I held a joystick in one hand, enjoying the familiarity as it settled into my I grabbed the GAME RESET switch, and gently pulled it down. The familiar sound of tank engines rumbled into life, and I was shot through time to the shag carpeted living room of the house I grew up in, playing against my younger brother on our black and white television set. I prepared myself for a trip through the wormhole, but before I could get swept away by a wave of nostalgia, I was jarred back into the present by the equally-familiar sound of a tank firing its cannon and blasting its opponent. I looked at the screen and saw my tank spinning against the wall. I glanced to one side and saw that Nolan had picked up one of the controllers and was grinning.

“So you push up to -“

He shot me again. While my tank spun around, he began to giggle.

“Okay, give me a chance to -“

He shot me a third time.

“Okay,” I said, “it's on.”

For the next half hour or so, we blasted each other in all the permutations of tank combat, from an empty field with straight shots, to my personal favorite, invisible tank pong with maximum walls. We tried airplane combat, but my kids grew tired of that variation as quickly as I did when I was slightly older than they were.

When we finished playing Combat, we moved on to some of the other games in the box. Without any assistance from me, both my kids figured out Missile Command, Space Invaders, Air Sea Battle, and even Pitfall. In fact, the only game that gave them real trouble was Raiders of the Lost Ark, a game that I don't think I ever beat when I was a kid, and one of the few Atari 2600 titles which I recall needing the manual to fully understand. Thankfully for us all, the nearest copy of E.T. was in a landfill somewhere in Arizona, where it belonged.

For the next several weeks, my wife and I noticed that the small video game “time budget” we gave the kids was invested almost exclusively into the Atari games, while the state of the art Sega Genesis sat unused in a cabinet beneath our television set.

“Why do you think the kids are playing Atari so much?” I asked her one night after they'd gone to bed. “I mean, beside it being awesome, of course.”

“I think the simplicity of the whole thing makes the games more accessible to them,” she said. “Remember when we were kids how we used our imagination to add details to the games? Remember how easy it was to just start playing and figure it out in just a couple of minutes? I think they're doing the same thing.”

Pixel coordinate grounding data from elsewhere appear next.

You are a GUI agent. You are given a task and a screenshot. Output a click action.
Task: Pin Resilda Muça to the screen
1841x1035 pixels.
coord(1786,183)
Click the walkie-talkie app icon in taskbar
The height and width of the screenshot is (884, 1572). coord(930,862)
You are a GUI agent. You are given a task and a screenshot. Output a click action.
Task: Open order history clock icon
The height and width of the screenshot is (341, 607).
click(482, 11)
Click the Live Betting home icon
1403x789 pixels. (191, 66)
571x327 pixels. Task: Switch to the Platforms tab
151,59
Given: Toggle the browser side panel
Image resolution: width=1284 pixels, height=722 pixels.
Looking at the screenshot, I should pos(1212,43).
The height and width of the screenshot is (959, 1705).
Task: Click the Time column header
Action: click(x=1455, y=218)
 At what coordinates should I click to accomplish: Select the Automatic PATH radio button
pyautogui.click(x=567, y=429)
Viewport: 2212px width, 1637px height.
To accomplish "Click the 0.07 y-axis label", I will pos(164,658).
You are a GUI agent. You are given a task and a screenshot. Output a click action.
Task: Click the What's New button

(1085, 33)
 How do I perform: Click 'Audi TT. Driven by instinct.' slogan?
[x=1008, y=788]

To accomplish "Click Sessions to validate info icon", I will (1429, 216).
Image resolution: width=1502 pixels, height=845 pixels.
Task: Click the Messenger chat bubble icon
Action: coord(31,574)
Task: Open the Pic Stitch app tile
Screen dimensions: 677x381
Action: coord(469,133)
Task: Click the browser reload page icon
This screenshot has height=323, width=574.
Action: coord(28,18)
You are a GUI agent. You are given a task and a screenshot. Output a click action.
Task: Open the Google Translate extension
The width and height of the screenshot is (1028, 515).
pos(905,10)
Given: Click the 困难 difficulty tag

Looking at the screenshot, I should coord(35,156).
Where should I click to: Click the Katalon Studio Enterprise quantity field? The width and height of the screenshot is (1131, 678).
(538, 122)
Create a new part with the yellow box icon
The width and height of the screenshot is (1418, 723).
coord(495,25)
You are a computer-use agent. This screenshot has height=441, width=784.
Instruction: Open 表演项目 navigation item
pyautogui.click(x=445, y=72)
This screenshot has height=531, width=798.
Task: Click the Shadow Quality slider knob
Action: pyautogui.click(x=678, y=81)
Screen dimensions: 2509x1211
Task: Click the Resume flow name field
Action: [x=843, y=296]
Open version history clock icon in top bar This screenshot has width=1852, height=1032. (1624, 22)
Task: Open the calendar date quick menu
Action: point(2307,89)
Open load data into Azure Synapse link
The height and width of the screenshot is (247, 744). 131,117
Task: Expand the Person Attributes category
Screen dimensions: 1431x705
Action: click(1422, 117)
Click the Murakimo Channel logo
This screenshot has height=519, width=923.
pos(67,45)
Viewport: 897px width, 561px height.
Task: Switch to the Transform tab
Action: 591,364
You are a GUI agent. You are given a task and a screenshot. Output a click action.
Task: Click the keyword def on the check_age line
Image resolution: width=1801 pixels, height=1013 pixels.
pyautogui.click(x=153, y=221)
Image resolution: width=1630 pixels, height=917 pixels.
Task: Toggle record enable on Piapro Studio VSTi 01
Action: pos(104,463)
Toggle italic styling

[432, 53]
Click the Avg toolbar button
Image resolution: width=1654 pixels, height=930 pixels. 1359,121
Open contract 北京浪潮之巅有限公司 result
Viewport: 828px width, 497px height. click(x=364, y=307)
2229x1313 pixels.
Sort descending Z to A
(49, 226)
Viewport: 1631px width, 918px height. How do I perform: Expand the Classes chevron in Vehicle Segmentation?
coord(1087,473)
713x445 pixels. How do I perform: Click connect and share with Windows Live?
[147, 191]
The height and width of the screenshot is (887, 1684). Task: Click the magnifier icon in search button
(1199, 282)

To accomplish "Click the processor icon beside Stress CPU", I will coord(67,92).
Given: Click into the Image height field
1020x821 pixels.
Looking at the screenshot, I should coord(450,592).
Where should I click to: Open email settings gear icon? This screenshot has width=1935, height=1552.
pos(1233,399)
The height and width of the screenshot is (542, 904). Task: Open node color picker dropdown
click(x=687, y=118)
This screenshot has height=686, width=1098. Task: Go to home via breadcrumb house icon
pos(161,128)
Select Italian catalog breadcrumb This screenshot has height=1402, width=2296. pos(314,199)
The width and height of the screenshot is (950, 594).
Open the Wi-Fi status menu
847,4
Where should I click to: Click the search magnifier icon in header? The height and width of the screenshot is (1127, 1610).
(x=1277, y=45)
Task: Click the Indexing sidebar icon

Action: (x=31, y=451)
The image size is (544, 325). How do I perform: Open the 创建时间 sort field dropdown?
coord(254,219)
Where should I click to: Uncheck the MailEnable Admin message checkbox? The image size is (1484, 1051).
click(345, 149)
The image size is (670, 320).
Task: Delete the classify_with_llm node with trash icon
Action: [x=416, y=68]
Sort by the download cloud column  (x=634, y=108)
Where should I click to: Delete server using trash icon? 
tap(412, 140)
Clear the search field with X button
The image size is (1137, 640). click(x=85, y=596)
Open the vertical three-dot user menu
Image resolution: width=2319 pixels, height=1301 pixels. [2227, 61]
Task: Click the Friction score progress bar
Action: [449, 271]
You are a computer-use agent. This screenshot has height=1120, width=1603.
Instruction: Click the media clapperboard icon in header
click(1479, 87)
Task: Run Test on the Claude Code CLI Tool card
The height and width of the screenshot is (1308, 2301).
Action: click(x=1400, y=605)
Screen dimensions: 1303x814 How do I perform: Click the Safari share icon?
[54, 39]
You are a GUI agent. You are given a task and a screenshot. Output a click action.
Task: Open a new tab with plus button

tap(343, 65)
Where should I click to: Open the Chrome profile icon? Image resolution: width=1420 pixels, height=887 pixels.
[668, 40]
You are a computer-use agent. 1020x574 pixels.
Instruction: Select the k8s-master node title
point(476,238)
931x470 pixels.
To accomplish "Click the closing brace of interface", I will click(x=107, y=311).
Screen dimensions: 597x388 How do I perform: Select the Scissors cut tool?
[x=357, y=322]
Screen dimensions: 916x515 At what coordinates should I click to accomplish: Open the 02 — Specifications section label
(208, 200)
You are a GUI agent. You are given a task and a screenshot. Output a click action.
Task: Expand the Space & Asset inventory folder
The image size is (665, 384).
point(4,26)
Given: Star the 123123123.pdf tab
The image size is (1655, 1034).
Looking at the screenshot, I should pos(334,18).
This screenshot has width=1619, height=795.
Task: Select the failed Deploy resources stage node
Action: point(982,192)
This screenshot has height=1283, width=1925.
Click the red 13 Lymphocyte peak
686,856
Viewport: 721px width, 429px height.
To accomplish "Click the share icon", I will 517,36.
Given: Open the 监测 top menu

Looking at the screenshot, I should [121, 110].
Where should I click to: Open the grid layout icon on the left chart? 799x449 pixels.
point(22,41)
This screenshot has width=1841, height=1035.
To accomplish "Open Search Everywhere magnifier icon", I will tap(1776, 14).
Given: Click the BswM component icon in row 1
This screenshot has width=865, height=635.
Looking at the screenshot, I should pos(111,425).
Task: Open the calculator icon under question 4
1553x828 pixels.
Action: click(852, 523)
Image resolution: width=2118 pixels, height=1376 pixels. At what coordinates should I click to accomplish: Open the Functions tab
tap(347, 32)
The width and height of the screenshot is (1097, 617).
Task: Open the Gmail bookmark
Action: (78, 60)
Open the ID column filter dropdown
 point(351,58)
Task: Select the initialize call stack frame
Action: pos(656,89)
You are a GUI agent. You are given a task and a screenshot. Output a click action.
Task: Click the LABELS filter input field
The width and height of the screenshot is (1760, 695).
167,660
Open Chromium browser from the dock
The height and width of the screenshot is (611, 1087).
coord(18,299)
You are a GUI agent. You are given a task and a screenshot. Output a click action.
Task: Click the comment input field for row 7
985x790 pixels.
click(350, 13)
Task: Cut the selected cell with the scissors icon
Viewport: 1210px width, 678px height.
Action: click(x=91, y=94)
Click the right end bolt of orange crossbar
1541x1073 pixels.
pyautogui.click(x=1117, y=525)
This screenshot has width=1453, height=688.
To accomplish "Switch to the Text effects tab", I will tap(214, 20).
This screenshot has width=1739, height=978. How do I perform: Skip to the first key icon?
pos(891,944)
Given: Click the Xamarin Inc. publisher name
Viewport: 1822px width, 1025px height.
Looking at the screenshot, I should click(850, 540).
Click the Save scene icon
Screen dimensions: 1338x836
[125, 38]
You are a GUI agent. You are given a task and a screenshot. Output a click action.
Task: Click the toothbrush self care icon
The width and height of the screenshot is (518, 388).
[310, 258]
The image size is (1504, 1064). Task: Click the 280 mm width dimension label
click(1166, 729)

I agreed with her. The 2600, with its simple 8-direction joystick and 8-bit graphics was easy for our kids – then ages 5 and 7 – to pick up and start playing immediately. After awhile, it couldn't compete with the console systems their friends had, and they gradually lost interest. 

We kept the 2600 in the house, though, long enough for me to rack up high scores on Pitfall that I never would have been able to achieve when I was 10, and for Anne to eliminate any doubts about her ability to utterly destroy anyone who is foolish enough to challenge her to Air-Sea Battle.

Eventually, we put the 2600 back into the garage, where it remains to this day, on a shelf next to an Atari 800 and a TI-99/4A. I kept them because understanding our past is fundamental to un- Oh, who am I kidding? I kept them because I love them, and that's all the reason I need.